Analysis of 19th century Tithe Maps and Enclosures maps along with their accompanying documentation can reveal field names with elements that suggest a nearby Roman road; names such as “Street Close” or “Causey Bent”

FIELD NAME STUDY

MAP REGRESSION

ARCHIVE WORK

Map regression involves examining the same features on progressively older maps - regressing through time. This can sometimes demonstrate the order in which features appeared, and can eliminate some so called Roman roads.

Much of our work involves research in archived material at sites such as this, the Brotherton Library at Leeds University, where the Yorkshire Archaeological Society archive is soon to be housed.

The Roman Roads Research Association has been formed to provide a much needed focal point for Roman road researchers, with the twin aims of advancing public education in Roman heritage and specifically Roman roads, as well as promoting the study of the Roman road network in Britain.
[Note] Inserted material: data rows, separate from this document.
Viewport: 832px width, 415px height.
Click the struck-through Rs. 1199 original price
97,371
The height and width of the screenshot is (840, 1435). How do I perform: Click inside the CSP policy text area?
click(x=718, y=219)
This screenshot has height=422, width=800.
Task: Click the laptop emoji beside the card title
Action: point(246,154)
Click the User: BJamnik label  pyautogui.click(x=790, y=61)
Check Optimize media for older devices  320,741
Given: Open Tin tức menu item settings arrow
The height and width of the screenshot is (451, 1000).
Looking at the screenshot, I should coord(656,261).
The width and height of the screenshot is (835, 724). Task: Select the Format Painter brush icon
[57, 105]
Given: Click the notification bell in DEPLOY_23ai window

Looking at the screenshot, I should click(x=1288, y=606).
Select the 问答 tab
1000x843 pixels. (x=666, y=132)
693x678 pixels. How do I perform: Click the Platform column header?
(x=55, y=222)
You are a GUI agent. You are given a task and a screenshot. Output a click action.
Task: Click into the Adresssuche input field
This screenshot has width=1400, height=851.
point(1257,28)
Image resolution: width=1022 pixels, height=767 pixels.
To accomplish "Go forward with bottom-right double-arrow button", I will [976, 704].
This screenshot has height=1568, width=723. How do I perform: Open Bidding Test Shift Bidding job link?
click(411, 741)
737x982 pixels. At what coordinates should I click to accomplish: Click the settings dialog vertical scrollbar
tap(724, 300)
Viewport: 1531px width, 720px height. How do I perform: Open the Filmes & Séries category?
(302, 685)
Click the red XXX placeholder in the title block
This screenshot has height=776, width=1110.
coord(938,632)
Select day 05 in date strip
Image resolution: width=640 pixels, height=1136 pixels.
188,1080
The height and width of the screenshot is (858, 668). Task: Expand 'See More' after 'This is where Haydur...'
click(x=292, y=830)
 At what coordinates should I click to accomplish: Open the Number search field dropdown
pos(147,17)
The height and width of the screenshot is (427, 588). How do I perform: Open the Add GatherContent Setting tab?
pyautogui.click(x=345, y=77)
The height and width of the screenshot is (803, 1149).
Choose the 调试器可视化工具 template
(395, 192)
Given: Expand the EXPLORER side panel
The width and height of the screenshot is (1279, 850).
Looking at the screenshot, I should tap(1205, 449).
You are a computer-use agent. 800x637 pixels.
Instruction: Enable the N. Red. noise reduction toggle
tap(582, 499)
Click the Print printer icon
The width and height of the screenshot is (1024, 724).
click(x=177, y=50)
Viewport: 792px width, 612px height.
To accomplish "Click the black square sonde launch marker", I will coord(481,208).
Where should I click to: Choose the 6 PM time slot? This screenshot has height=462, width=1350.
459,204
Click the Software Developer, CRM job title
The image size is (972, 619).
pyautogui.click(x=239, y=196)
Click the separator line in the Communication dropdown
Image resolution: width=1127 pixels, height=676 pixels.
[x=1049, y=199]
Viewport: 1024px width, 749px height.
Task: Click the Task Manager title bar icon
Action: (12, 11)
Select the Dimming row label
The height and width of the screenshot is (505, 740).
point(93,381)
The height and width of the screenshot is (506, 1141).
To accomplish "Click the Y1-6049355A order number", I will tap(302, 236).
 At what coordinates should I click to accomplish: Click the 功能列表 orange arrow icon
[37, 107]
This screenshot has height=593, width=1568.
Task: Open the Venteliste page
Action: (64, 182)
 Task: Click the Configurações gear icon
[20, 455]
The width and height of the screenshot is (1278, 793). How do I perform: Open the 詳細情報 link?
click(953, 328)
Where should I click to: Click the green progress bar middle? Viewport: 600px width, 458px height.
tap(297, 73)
Apart from simply organising our own programme of study we aim to  harness community interest in a series of Community Archaeology projects, and crucially we will also aim to support and encourage all those individuals and groups already active in research, amongst other things providing a platform for online publication.  



The sort of activities our members will be involved in…..

Our Aims

Why Are Roman Roads so Important?

It’s a bit like asking, “What did the Romans ever do for us?” Every day millions of us still drive along roads first laid out by Roman surveyors nearly 2000 years ago (such as Oxford Street in London, and large parts of the A1, A5 and A66); roads that link many of our major towns and cities such as London, Manchester and York, all with Roman origins. It’s no exaggeration to say that Rome left us with at least some of the foundations upon which our country was eventually built. We are all rightly proud of this island’s heritage, but how can we hope to fully understand the part played by Rome without first understanding the road network which kept Britannia functioning?  

Roman roads are all too often seen as merely links between Roman sites, with the emphasis placed upon the sites themselves rather than the whole infrastructure. We cannot understand the whole picture if we do not first understand how and why the infrastructure developed, why forts are where they are and why settlement patterns developed; we can do none of that without an accurate picture of the development of the road network.   

What do we aim to achieve?

Our ultimate aim is to build a computerised GIS dataset of every Roman road in Britain, and then conduct and promote further fieldwork along the course of each road so that we can learn as much as we possibly can. We will also digitise as much existing existing research as possible (copyright permitting), such as excavation reports and archives, itself a massive time consuming and potentially expensive task. At the very least, we will make a precis of whatever is available and make that accessible on the database. Crucially, as much data as possible will be made publicly accessible.

As we’ve already pointed out, roads are only part of the overall infrastructure, so we will also incorporate into the database summaries of all the military sites, settlements, villas etc. which the road network served. We will also be actively engaged in conducting investigations (or encouraging work by other organisations) of the many sites that have been only superficially studied, initially by non-invasive techniques such as geophysics. The database will, in effect, become a database of Roman Britain, not simply the road network. We could say that this aim is somewhat ambitious, but that might seem a little understated! It would be unrealistic to expect to complete this work quickly even with major funding, and a very optimistic target would be 10 years.


How Will We Do It?

In order to trial our methods and systems, we are establishing an initial project in Yorkshire, imaginatively named the Yorkshire Roman Roads Project! God’s own county has an estimated 1,060 miles of Roman road (about 12% of Britain’s total), but we are only reasonably certain of the course of 480 miles. Whilst it’s wide variety of landscape and disparate administrative structure present substantial challenges, we can be confident that if we can succeed in Yorkshire, we can succeed anywhere in Britain.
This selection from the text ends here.